Pemprov DKI Siapkan Insentif Pajak Usai Aturan Baru Kendaraan Listrik Diterbitkan

Breaking

Pemprov DKI Siapkan Insentif Pajak Usai Aturan Baru Kendaraan Listrik Diterbitkan

Foto ilustrasi kendaraan listrik.

SATYABERITA – Pemerintah Provinsi DKI Jakarta merespons kebijakan pemerintah pusat terkait perubahan skema perpajakan kendaraan listrik yang tertuang dalam Peraturan Menteri Dalam Negeri Nomor 11 Tahun 2026.

Dalam aturan terbaru tersebut, Kendaraan Bermotor Listrik Berbasis Baterai (KBLBB) tidak lagi otomatis dibebaskan dari Pajak Kendaraan Bermotor (PKB) dan Bea Balik Nama Kendaraan Bermotor (BBNKB).

Dengan diberlakukannya kebijakan ini, setiap penyerahan, kepemilikan, hingga penguasaan kendaraan listrik kini resmi menjadi objek pajak daerah.

Kepala Badan Pendapatan Daerah DKI Jakarta, Lusiana Herawati, mengungkapkan bahwa pihaknya tengah menyusun regulasi turunan guna memastikan penerapan aturan tersebut tidak memberatkan masyarakat.

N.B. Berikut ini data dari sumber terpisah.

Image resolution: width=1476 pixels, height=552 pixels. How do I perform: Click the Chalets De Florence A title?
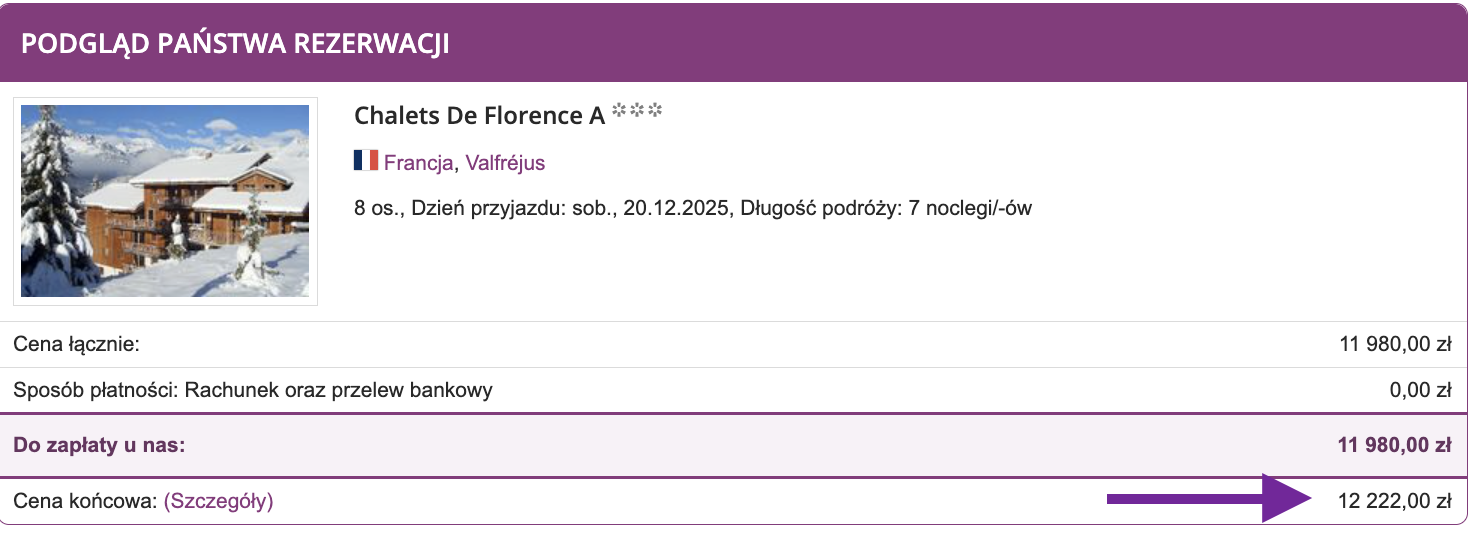coord(479,116)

“Pemprov DKI memahami bahwa masyarakat telah berkontribusi dalam mendukung transisi energi bersih melalui penggunaan kendaraan listrik. Karena itu, kami berkomitmen menjaga agar kendaraan listrik tetap menjadi pilihan yang terjangkau,” ujar Lusiana dalam keterangannya, Senin (20/4).

Sebagai langkah konkret, Pemprov DKI tengah menyiapkan skema insentif fiskal untuk menekan dampak kenaikan beban pajak. Skema ini akan memanfaatkan ruang kebijakan yang diberikan dalam aturan terbaru, sehingga tetap sejalan dengan ketentuan perundang-undangan yang berlaku.

Menurut Lusiana, insentif tersebut dirancang untuk menjaga keseimbangan antara kepatuhan terhadap regulasi nasional dan perlindungan daya beli masyarakat. Selain itu, kebijakan ini juga menjadi bagian dari upaya mempertahankan momentum transisi menuju kendaraan ramah lingkungan.

Pemprov DKI menilai penggunaan kendaraan listrik masih menjadi kunci dalam menekan emisi dan meningkatkan kualitas udara di Jakarta. Oleh karena itu, keberlanjutan ekosistem kendaraan listrik tetap menjadi prioritas.

Pemerintah daerah menegaskan bahwa perubahan aturan ini tidak boleh menghambat minat masyarakat untuk beralih ke kendaraan listrik. Justru sebaliknya, melalui insentif yang disiapkan, diharapkan pertumbuhan penggunaan kendaraan listrik di ibu kota tetap positif dan berkelanjutan.